Presentation Information

[O-3-02]Comparing the Psychiatric Diagnostic Capabilities of ChatGPT and other Generalist and Simulated Reasoning-based Large Language Models

*Karthik V Sarma, Kaitlin E Hanss, Anne L Glowinski, Andrew Krystal (University of California, San Francisco(United States of America))
PDF DownloadDownload PDF

Keywords:

artificial intelligence,diagnosis,large language models,data science,informatics

Background: The last two years have seen the advent of large language models (LLMs), a form of artificial intelligence (AI) that has shown promise in natural language understanding. Recent studies have demonstrated that the majority (78.4%) of patients are willing to use ChatGPT for self-diagnosis. Here, we evaluate the capabilities of these models to make psychiatric diagnoses, with attention to the comparison between generalist models and simulated reasoning (SR) models.

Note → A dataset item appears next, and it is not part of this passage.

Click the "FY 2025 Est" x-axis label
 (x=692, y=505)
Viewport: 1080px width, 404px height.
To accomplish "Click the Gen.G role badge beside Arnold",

Methods: 28 full-text case diagnosis vignettes and associated diagnoses were retrieved from the DSM-5-TR Clinical Cases book. Five generalist models were selected: OpenAI’s gpt-4o, Anthropic’s Claude 3.5 Sonnet, Google’s Gemini 1.5 Pro, Mistral’s Large 2, and Meta’s Llama 3.1 405B. Two SR models were selected: OpenAI’s o1 and Anthropic’s Claude 3.7 Sonnet. For each model, the positive predictive value and sensitivity for diagnosis were calculated for every vignette based on the predicted diagnoses and then averaged for a final result.

Results: The generalist LLMs exhibited a mean sensitivity (i.e., the proportion of author-designated diagnoses that were correctly predicted) between 71%-75% and a mean positive predictive value (PPV, i.e., the proportion of predicted diagnoses that were correct) between 50%-65%. No significant differences were found between the generalist models by the ANOVA test (p=0.48). The SR LLMs had mean sensitivity 72%-80% and PPV 70%-72%.

Conclusion: Both types of LLMs exhibited impressive out-of-the-box diagnostic performance. Howeve, the generalist models exhibited significant overdiagnosis, producing an average of 0.5-1 incorrect diagnoses per correct diagnosis. SR models had improved PPV, with approximately 50% fewer incorrect diagnoses per correct diagnosis. Our findings raise concern that patients using these models for self-diagnosis may be presented with excessive pathologization of their concerns.